Shortening my URL shortener

In my presentation slides, I would like to refer people with easy-to-remember URLs. So I created an URL shortener (and shortened the use of it even more).
digital transformation
Author

Piet Stam

Published

September 4, 2022

Use case

In my presentation slides, I would like to refer people to the site where they can find the slides, but avoid those very long URLs that nobody can remember. So, instead of:

https://github.com/pjastam/talks/subdirectory/with/a/very/long/name/for/these/nice/slides

I want to have something like this:

https://pst.am/nice-presentation

Inspired by Andrew Heiss1, Kent C. Dodds2 and Adrian Henry3, I managed to do so and will tell you how. In addition, since I was in the mood to make my workflow as short as possible, I went on to shorten the keystrokes in my local browser. There is a bonus section about this.

  • 1 The shortened personal URL at this slide triggered me

  • 2 GitHub repository for netlify-shortener

  • 3 Blog on building your own link shortener with Netlify

  • Prerequisites

    • A GitHub account (to set up a _redirects file)

    • A Netlify account (to execute the _redirects file)

    • A Brave/Chrome browser

    Step-by-step guide: URL shortener

    • Purchase a domain to use as your short link domain

    • Make up a very, very domain name (in my case, I imagined pst.am would be nice)

    • Set up a new site at Netlify

    • Buy your domain name from Netlify during this set up

    • Alternatively, buy your domain name from another registrar, which is what I did

    • Create a private git repository called url-shortener at GitHub

    • Create a _redirects file and add some initial configuration lines to map short links to full URLs

    • Login to Netlify and connect the GitHub repo

    • Enable automatic TLS certificates with Let’s Encrypt for your short domain name at Netlify

    • Wait until the domain name is served by Netlify’s DNS

      • This may take up to 24 hours, depending on your registrar processing the change in nameservers
    • The first line of code in the _redirects file is a helper function for easily editing the _redirects file in your GitHub repository online

      • Open your browser
      • Type pst.am/edit
      • Commit your changes
    • The second line of code in the _redirects file links to a default page, in this case the homepage of my website, if you type the short domain name without extension

      • Open your browser
      • Type pst.am
      • Hit the enter key
    • To add new redirects, start editing the _redirects file and add a line of code starting with a \ followed by a short word or abbreviation, then at least one space, and finally the URL to which the short word or abbreviation should redirect.
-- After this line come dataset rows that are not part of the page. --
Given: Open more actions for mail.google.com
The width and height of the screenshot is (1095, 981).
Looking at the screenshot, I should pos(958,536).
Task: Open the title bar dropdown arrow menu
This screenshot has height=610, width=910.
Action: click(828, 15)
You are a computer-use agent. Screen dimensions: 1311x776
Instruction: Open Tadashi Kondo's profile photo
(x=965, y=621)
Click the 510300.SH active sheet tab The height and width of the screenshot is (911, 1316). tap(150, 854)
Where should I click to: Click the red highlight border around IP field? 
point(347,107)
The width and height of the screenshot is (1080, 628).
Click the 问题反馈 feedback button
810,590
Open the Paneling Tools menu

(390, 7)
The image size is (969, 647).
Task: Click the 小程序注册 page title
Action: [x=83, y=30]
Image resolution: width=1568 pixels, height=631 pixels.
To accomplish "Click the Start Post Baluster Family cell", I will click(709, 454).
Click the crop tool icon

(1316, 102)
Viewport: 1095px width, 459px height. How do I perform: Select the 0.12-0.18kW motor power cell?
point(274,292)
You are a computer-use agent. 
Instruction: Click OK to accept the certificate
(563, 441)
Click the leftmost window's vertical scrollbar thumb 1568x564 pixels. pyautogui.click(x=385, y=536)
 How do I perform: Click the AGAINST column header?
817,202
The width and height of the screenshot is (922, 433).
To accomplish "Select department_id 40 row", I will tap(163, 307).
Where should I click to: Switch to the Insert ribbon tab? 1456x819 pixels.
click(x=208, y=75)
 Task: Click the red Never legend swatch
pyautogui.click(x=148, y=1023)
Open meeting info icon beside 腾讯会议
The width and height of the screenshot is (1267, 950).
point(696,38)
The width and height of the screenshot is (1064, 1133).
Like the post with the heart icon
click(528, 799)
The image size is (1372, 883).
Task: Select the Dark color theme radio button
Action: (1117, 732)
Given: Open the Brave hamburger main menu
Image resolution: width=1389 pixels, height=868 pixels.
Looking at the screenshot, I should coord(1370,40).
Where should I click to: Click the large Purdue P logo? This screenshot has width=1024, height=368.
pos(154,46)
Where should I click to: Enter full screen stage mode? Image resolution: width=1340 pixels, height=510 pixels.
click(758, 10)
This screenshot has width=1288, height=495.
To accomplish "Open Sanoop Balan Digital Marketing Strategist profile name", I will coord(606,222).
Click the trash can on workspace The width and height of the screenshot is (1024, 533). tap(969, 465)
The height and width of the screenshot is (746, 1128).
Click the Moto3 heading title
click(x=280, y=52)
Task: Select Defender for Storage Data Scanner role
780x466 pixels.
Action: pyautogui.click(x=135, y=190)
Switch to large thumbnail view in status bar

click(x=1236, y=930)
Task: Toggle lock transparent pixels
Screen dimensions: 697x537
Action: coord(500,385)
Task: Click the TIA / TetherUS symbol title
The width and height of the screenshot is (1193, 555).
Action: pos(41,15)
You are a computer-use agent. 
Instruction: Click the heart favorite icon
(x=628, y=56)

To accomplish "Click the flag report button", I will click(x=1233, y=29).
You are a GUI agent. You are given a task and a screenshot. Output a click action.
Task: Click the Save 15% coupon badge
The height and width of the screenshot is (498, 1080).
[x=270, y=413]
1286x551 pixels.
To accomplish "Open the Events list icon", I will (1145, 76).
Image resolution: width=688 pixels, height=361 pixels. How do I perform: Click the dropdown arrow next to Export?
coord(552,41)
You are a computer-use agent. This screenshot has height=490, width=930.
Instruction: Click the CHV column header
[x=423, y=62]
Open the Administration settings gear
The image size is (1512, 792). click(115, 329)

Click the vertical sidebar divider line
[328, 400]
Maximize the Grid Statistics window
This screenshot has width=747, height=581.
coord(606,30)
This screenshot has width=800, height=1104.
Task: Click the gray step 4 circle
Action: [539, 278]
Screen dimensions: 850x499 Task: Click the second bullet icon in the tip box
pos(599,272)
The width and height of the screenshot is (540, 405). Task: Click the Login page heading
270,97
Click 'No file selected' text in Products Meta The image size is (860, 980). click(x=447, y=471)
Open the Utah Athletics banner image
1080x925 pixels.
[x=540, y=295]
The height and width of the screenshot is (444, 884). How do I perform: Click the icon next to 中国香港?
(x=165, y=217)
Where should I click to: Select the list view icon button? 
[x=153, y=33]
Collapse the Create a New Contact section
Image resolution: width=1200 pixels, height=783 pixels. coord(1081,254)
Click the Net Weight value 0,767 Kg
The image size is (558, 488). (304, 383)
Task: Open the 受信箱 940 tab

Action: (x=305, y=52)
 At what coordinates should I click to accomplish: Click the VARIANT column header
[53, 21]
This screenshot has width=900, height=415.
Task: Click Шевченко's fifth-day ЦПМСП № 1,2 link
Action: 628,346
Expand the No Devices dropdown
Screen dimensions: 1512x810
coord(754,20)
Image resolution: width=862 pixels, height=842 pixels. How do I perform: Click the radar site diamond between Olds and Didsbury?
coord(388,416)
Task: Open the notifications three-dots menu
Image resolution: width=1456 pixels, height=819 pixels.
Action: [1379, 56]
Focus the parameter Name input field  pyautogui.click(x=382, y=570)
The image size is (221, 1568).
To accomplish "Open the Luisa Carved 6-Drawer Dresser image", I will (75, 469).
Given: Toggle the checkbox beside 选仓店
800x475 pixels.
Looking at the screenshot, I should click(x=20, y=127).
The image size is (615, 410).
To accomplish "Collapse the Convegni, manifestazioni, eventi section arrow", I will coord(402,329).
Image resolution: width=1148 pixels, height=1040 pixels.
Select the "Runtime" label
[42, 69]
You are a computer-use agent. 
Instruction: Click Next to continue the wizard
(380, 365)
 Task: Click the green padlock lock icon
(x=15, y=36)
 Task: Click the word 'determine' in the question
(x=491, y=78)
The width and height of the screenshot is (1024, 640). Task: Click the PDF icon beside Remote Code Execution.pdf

    Step-by-step guide: Keystrokes-shortener

    • Open your Brave/Chrome browser

    • Navigate to: Settings -> Search Engine -> Manage Search Engines and Safe Search -> Site Search -> Click the Add button

    • Fill out pst.am as the search engine, :x as the shortcut and the URL https://pst.am/%s

    • Click the Add button

    • Note that in this guide I use :x as a shortcut, you can use this too or replace it by another shortcut if you like

    • You can now edit the _redirects file in your GitHub repository online as follows

      • Open your browser
      • Type :x
      • Press space bar or tab key
      • Type edit
      • Hit return key
    • Or, if you want to go to my homepage

      • Open your browser
      • Type :x
      • Hit return key

    A next step?

    I occasionally use my workflow to shorten a URL for a new presentation. Setting up new presentation slides does not happen every day in my case, so editing the _redirects file online at GitHub every now and then is no bother.

    But you may like to automate this part of the workflow if you need to shorten URLs on a more frequent basis, for example in case of creating your daily posts. Kent C. Dodds shows you how in his video at YouTube. The downside of this is that those links will be rather cryptic. Like the ones you get if you use the bit.ly shortened URLs, for example. This makes the shortened URL difficult to remember.